Posted on November 27th, 2012
Relationships have been historically much more about roles and duties than about being emotionally close. But the past few decades have shown a slow and steady increase in the importance of emotional connection in relationships. Intimacy—warmth, openness and connection—is now the prize that most people seek.
Every relationship moves back and forth along a continuum between separateness and connection. The more separateness there is in your relationship, the safer you may feel, but also the more alone you can feel in the relationship. The more connectedness there is, the more you experience the relationship as intimate.
Intimacy requires openness—being self-revealing—and openness brings risk with it. The risk is that you and your partner will have to face differences which you won’t know how to accommodate, differences you may now either avoid or argue about rather than accept. Yet when you can deal with these differences, and are able to be more connected with each other, the openness also brings reward. The reward is a larger, more complete relationship, able to accommodate more of who you are.
Creating a more intimate emotional life together requires three ingredients—knowledge, skill, and courage.
The knowledge is greater knowledge of yourself, of your partner, and of how your relationship works. You may feel you already know your partner and your relationship, but what that sometimes means is that you have ‘settled,’ that you are at odds, or that you are stuck, rather than being able to find and build on what is forward-moving in yourself and in your partner. The experience of intimacy both requires and creates an entire new body of knowledge about yourselves and your relationship.
The skill is in knowing how to more easily acknowledge, confront, and integrate differences and hidden needs into your relationship. This is about communication, not familiar dead-end arguments but productive communication which will leave you feeling closer and at the same time allow more space in your relationship for who you actually are.
The courage comes from pushing through stuckness, building on the attraction which initially brought you together.

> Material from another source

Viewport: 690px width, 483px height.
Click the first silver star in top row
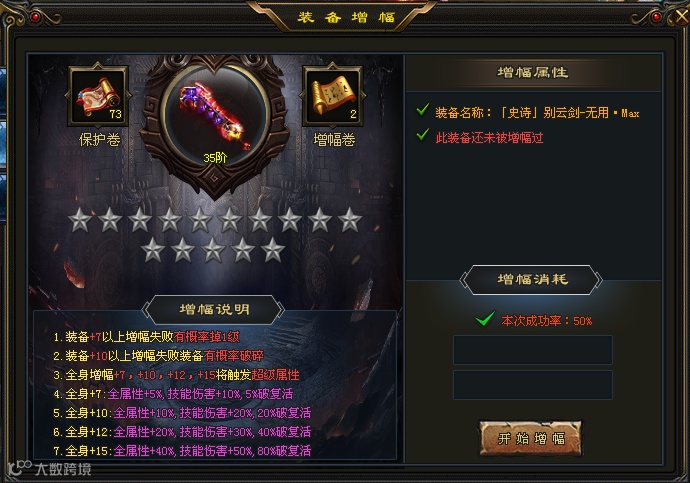[80, 220]
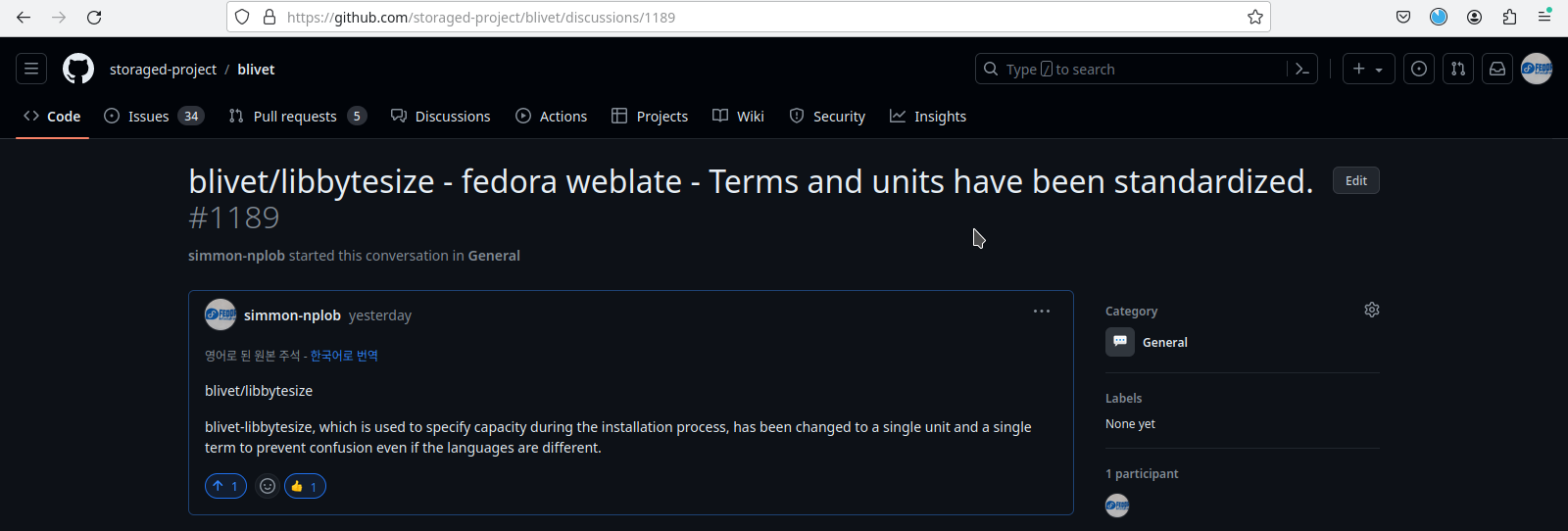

No matter how buried beneath struggles and disappointments this may seem, this attraction can usually be found, strengthened, and used as a base from which to grow in connection to each other.
Effective couples counseling works with all three of these, working with you to learn more about yourselves and each other, teaching you the skills necessary for living a more intimate, more fulfilling life together, and helping you to find the courage to be authentic with yourselves and with each other.